Given that today started with a review of the “dollar” globally as represented by TIC figures and how that is playing into China’s circumstances, it would only be fitting to end it with a more complete examination of those. We know that the eurodollar system is constraining Chinese monetary conditions, but all through this year the PBOC has approached that constraint very differently than last year.

The updated balance sheet numbers through August show that unlike in the second half of 2016 China’s central bank in 2017 is very reluctant to increase the RMB portion of its balance sheet. The vast majority of its assets are forex, but those continue to fall (the subject of that earlier TIC investigation).

In January 2017, the PBOC had allowed largely the biggest banks to borrow RMB 9.1 trillion through its various liquidity programs. Given that the central bank had ended 2015 with only RMB 2.7 trillion in balances, that was an enormous liquidity program (at least on its own terms) to be conducted condensed to just over one year’s time.

The question has been why monetary authorities stopped. The mainstream view is that policy has shifted to tightening. That is the effect, not the reason. It is supposed to be restraint in the name of bubbles and getting control of them, but instead it works out in economic growth to the same problems as the past few years.

Bubbles aren’t the immediate issue, FAI is and always will be. The economy in China reflects monetary restraint which cannot be separated from that overriding “dollar” constraint. The simple fact is that RMB bank reserves are not growing near fast enough to support economic momentum.
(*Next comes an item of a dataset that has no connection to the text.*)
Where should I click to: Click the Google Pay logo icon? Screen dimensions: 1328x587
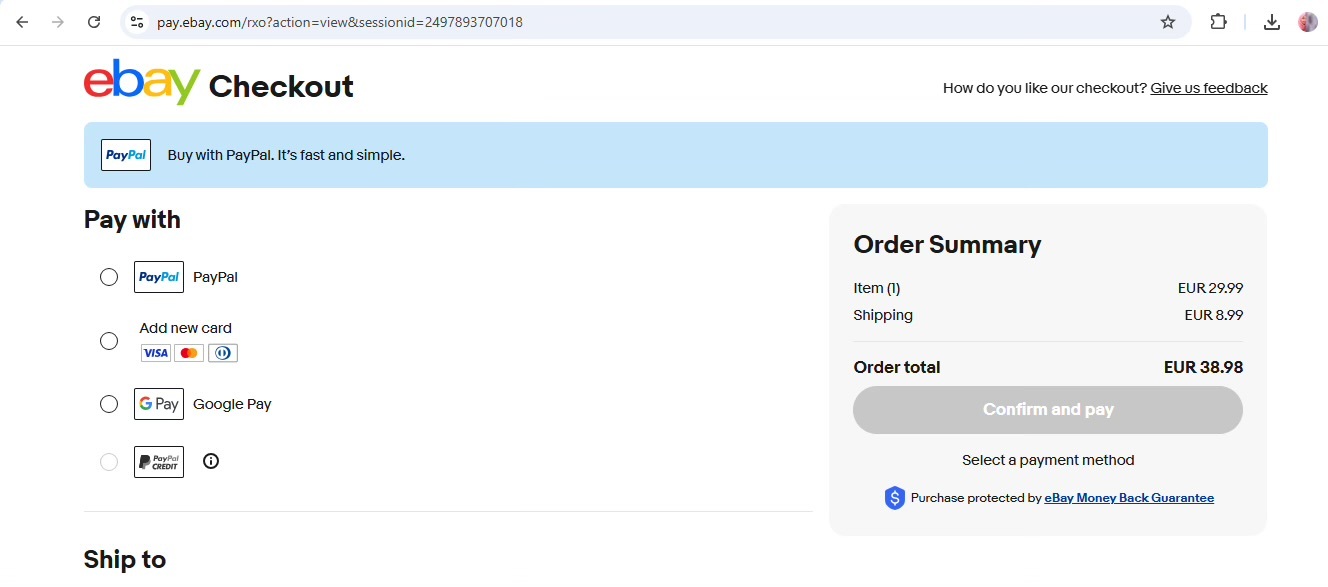pos(159,404)
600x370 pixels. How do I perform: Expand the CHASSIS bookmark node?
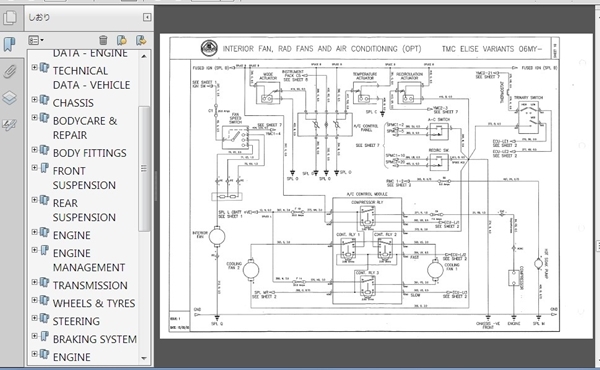coord(34,99)
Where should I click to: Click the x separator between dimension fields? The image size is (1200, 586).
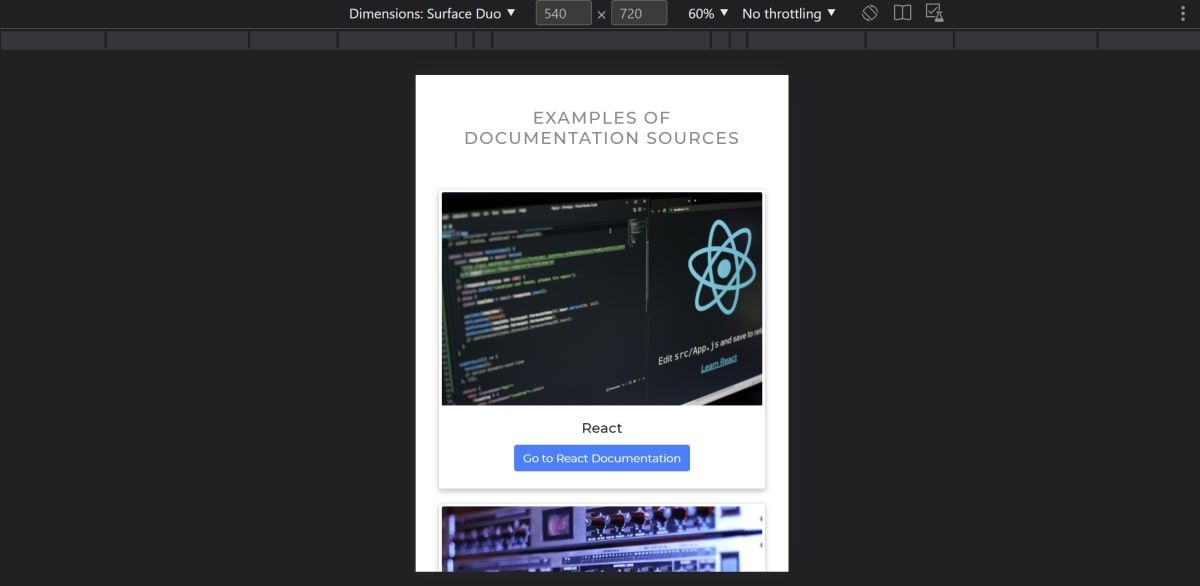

Because the PBOC is restraining itself in RMB this year, it has left the big banks to depend more on deposit creation and less on interbank activities – including their forwarding of surplus liquidity into repo and unsecured interbank markets.

The result of all that is rising RMB money rates that aren’t just going up but going up in often very erratic fashion. It is that volatility more than rising rates that would hamper economic growth. Commercial exposure to unpredictable money conditions is quite predictable.

I don’t believe that adds up to prioritizing bubbles over economic growth. The real policy variable is, in my view, CNY. I fully believe that the Chinese experience during the “rising dollar” has proved to the PBOC and the government that there can be no recovery or even the slightest sustainable economic momentum until that condition is finally dealt with.

They tried the RMB approach last year to no avail. The consequence of that priority was not bubbles but a clear lack of real economy response (as shown above). It has left them this year throwing a great deal (of unknown origin) at CNY to convince the world that it is stable, if not on its way back up like it used to trend in the good ol’ days.

With 2017 nearly three-quarters finished, and China stuck largely in the same trap, it is worth revisiting why we spend so much time on the topic and the idiosyncrasies of such a faraway place:

People often ask why I care so much about China. In some ways the answer is obvious, meaning that China is the world’s second largest economy (the largest under certain methods of measurement). Therefore, marginal changes in the Chinese economy are important to understanding our own global situation.

 

But it goes much deeper than that. I have described my own fixation with RMB money markets as weirdly obsessive. It is “weird” only in the sense that it isn’t immediately clear to someone on the outside why anyone who isn’t Chinese should care. After all, the 3-month interest rate swap on overnight SHIBOR is about as far away from a Federal Reserve blaming opioid use for the failure of QE’s to create a recovery as you might get. The second part we in the US have to deal with every day, so the first doesn’t seem to rate any notice.

 

In reality, however, those two are linked. There is everything in China that we might want to know about the failure of the US economy to recover – as well as a great deal about how it all came to be this way in the first place. China is in many ways a mirror onto the eurodollar, a window into its existence that remains far from our everyday view. It matters because it is what ails the world.